Textauszug:
================

# Zusammenhang Zykluszeit Profibus Zykluszeit SPS



## Peltzerserbe (28 April 2008)

Ichhab da mal 'ne Frage.
Die Zykluszeit in der SPS ist mir klar. Lesen des PAE, Bearbeitung des zyklischen Programmteils und dann schreiben des PAA. Das ist die SPS-Zykluszeit. Dann weiß ich noch, das die Raktionszeit im ungünstigsten Fall 2 mal die Zykluszeit ist.
So nun zur Frage:
1. Wie sieht das mit dem Profibus aus? Zykluszeit ist ja einmal die Tokenumlaufzeit. Wo werden die Signalzustände gelesen, bzw. geschrieben.
Wann werden die Daten der SPS zur verfügung gestellt (beim PAE und PAA, oder wie beim PAW/PEW)

================

Zu erledigen:
(A) Schreibe aus dem Textauszug alles von „# Zusammenhang Zykluszeit“ bis hinunter zu „gelesen, bzw. geschrieben.“ Wort für Wort ab.
(B) Zähle sämtliche Abkürzungen auf, die im Textauszug vorkommen und nur aus Großbuchstaben bestehen.
Die Daten haben mit dem Textauszug nichts zu tun.

Gespeicherte Dateneinträge:
================

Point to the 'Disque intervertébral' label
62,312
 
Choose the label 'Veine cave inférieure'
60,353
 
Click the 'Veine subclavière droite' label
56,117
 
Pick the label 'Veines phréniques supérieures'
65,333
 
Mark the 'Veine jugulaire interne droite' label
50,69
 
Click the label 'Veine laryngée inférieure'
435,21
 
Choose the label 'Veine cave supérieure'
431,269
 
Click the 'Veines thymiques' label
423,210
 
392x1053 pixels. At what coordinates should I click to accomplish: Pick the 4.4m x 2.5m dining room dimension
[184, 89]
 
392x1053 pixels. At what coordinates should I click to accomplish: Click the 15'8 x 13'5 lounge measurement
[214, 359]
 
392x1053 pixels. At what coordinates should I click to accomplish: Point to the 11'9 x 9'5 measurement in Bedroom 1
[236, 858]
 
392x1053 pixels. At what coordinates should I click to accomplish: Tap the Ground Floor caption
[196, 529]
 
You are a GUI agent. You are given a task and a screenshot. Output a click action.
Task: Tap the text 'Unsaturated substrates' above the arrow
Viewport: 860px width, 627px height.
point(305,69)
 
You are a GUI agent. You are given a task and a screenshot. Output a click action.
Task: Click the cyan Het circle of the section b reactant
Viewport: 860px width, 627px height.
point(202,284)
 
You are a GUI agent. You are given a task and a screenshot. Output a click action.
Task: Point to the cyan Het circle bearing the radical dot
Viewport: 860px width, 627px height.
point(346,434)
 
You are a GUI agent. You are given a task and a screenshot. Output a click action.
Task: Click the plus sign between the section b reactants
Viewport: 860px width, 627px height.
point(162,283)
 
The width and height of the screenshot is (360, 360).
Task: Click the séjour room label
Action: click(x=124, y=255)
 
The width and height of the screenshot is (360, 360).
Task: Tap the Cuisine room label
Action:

================

Gelöste Aufgaben:
(A)
# Zusammenhang Zykluszeit Profibus Zykluszeit SPS



## Peltzerserbe (28 April 2008)

Ichhab da mal 'ne Frage.
Die Zykluszeit in der SPS ist mir klar. Lesen des PAE, Bearbeitung des zyklischen Programmteils und dann schreiben des PAA. Das ist die SPS-Zykluszeit. Dann weiß ich noch, das die Raktionszeit im ungünstigsten Fall 2 mal die Zykluszeit ist.
So nun zur Frage:
1. Wie sieht das mit dem Profibus aus? Zykluszeit ist ja einmal die Tokenumlaufzeit. Wo werden die Signalzustände gelesen, bzw. geschrieben.

(B) SPS, PAE, PAA, PAW, PEW